You don’t have a chance if you bring normal logic to Blind Willow, Sleeping Woman. Think of yourself stepping onto the part of those old medieval maps labeled Terra Incognito. Stories are short vignettes, some nearly plotless. They do not meet the demands of traditional western Aristotelian critical consideration. Instead, they ask that you summon something subconscious, something buried under logic, that stirs and wakens as these stories offer themselves, like sacrifices, to it.

One story, called “A ‘Poor Aunt’ Story” concerns a man who wakes one morning to find…well, a poor aunt growing from his body. Yes, a poor aunt’s body growing right out of his own body.

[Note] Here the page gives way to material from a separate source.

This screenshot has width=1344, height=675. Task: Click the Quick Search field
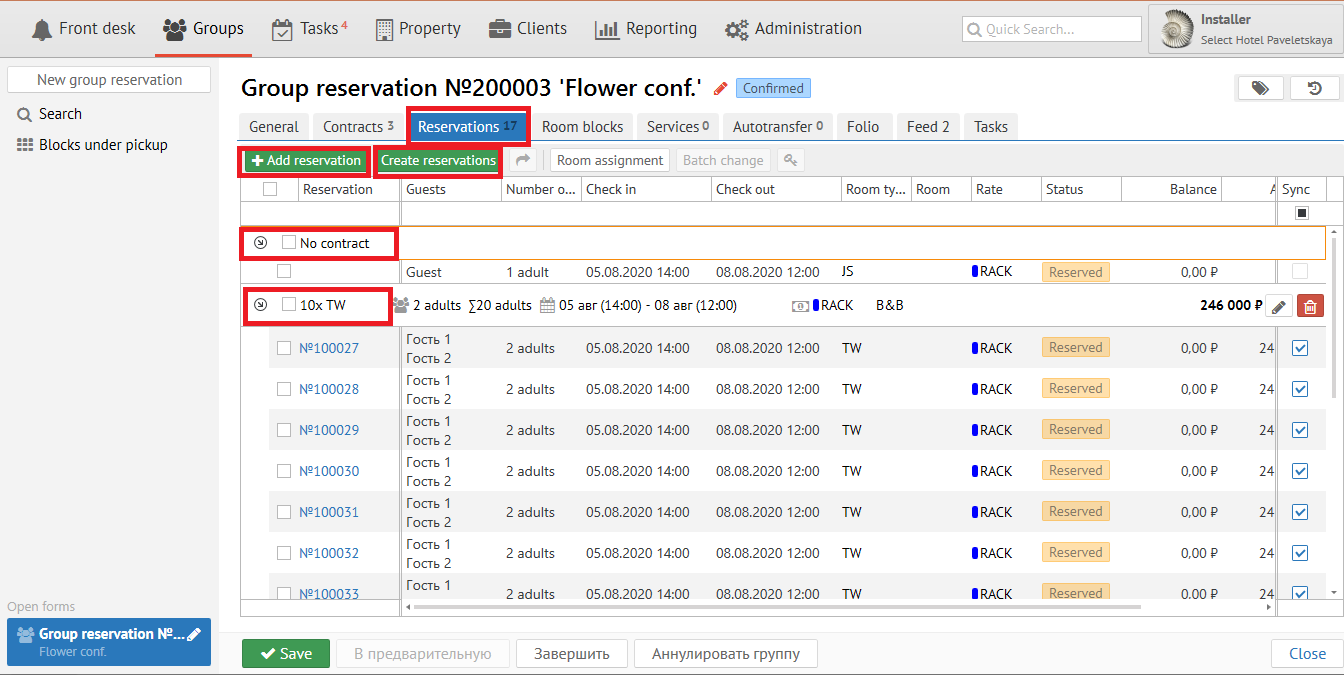tap(1051, 29)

If it sounds like Kafka, who seems more and more to be a pillar of dark fire to our modern writers, that’s as it should. Kafka’s most famous character, Gregor Samsa, woke from uneasy dreams in “The Metamorphosis” to find he had been transformed in his bed into an enormous insect. Something like a roach. But at least he didn’t have a poor aunt growing out of his side.

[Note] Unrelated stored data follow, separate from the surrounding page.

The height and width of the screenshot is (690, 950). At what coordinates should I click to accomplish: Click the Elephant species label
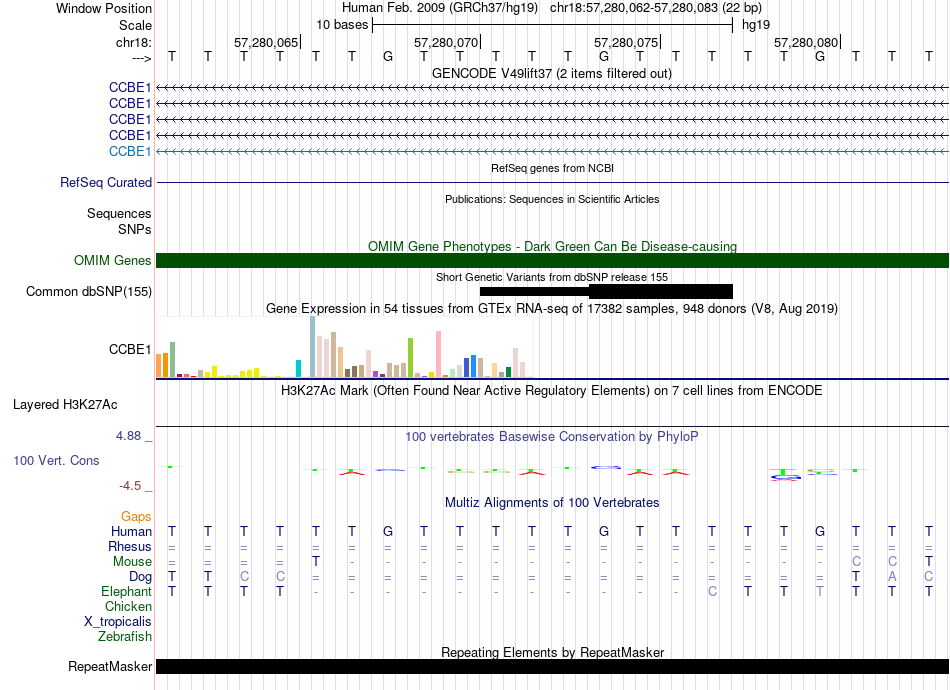(x=127, y=591)
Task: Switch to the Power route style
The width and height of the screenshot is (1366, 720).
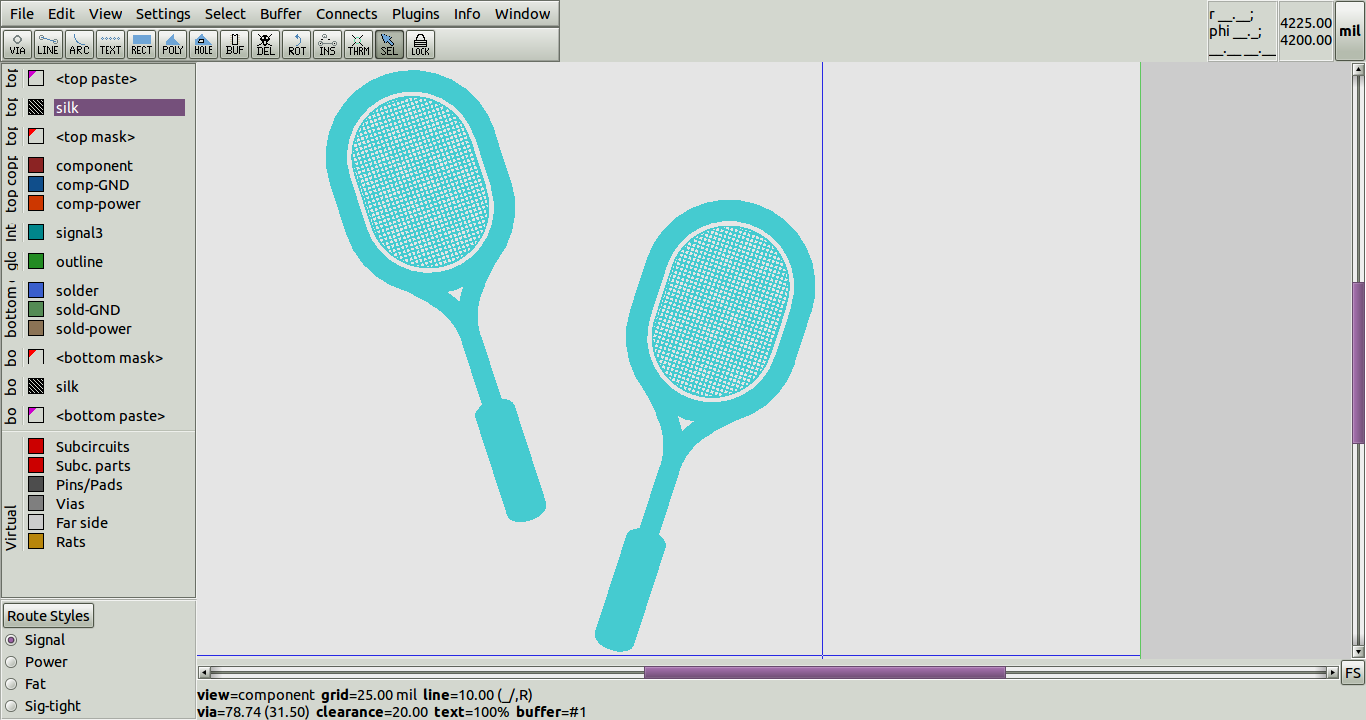Action: (12, 662)
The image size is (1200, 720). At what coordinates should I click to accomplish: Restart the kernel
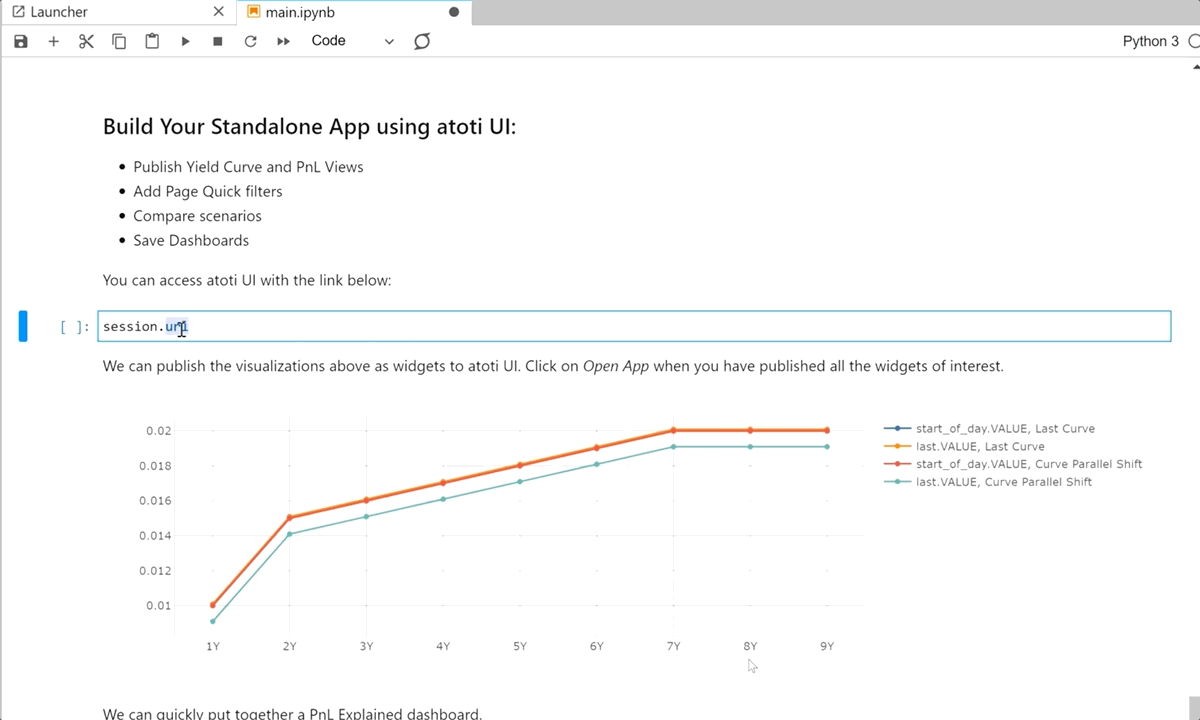(250, 41)
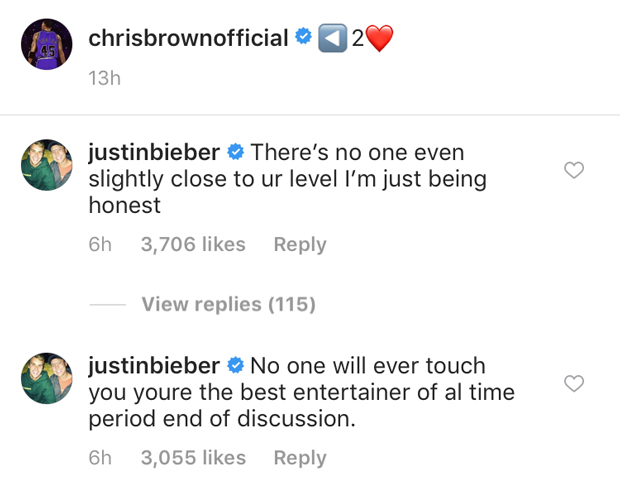Open chrisbrownofficial profile picture

tap(47, 44)
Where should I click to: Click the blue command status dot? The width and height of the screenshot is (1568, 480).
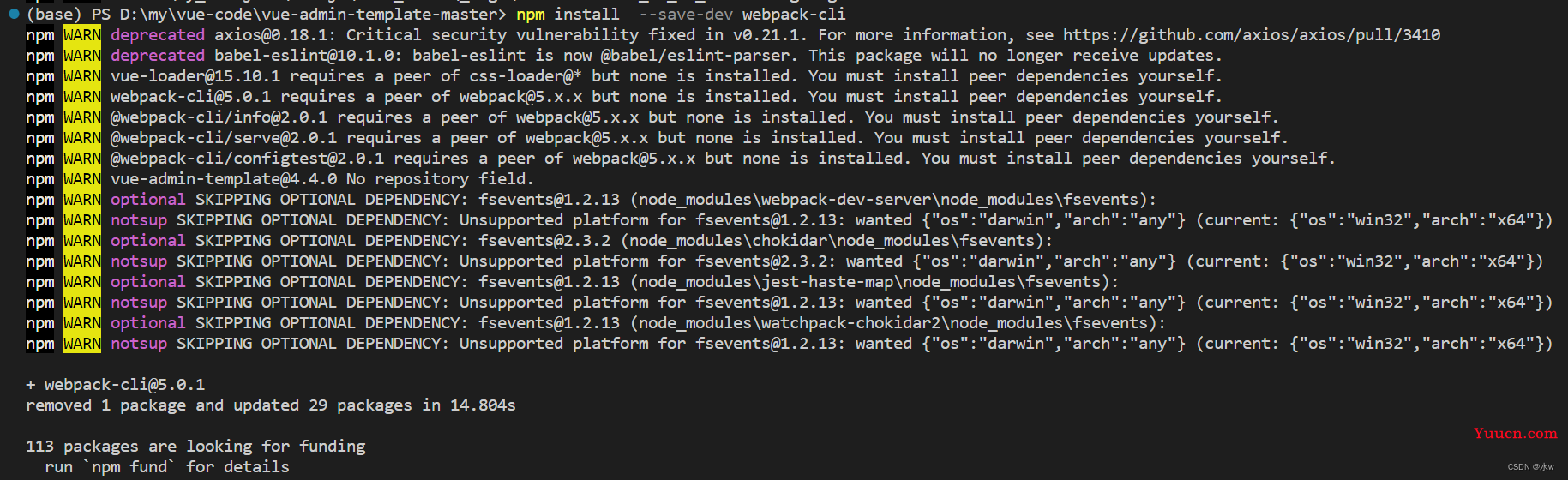coord(14,14)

In “The Rise and Fall of Sharpie Cakes,” a man’s prize recipe must be judged by nightmarish murderous birds. We eat an old lady in “The Man-Eating Cats.” And, speaking of eating, a protagonist treats himself to a fine meal of spaghetti in “The Year of Spaghetti.” Only, just as the title suggests, it’s a meal of spaghetti every day for 365 days.

Murakami’s critical acceptance in the West has a great deal to do with the magical realists, especially Borges, whom the Japanese writer admits is a hero. There’s also Kafka, and Gogol, and even good old late Kurt Vonnegut, who was home, home on the strange quite a bit during his inventive career. Just like all these masters of metaphor, Murakami slips through the silver membrane between life and dream as effortlessly as Alice through her looking glass.

I’ll recycle here a line from a review of Blind Willow, Sleeping Woman that I wrote in August 2006 for Paste. It was the truest thing I could say then about the work of Murakami…and it’s the truest thing still.

“Think of the meanings in Murakami fiction as koi, those beautiful ornamental Japanese fish. They wait, completely still, at the bottom of a black pool. When it is time to be seen, up they rise, gold and gorgeous and showy for one patient reader, cream and black and mysterious for the next.”

This will be your most rewarding approach to Murakami. Check your logic at the door, enter a pop-art world, full of references contemporary and ancient alike. Keep your eyes peeled…but know you’re dreaming with eyes wide open.

You’ll leave the fiction with your head aching, confused. But in an hour, or a day, or a week, out of the depths will float the great “aha.” You’ll get it…whatever “it” is for you.

Sense will come, and the beauty, always the beauty. The beauty of dreams. Dreams with bubbles in them. And koi. And just about anything else you can’t possibly imagine.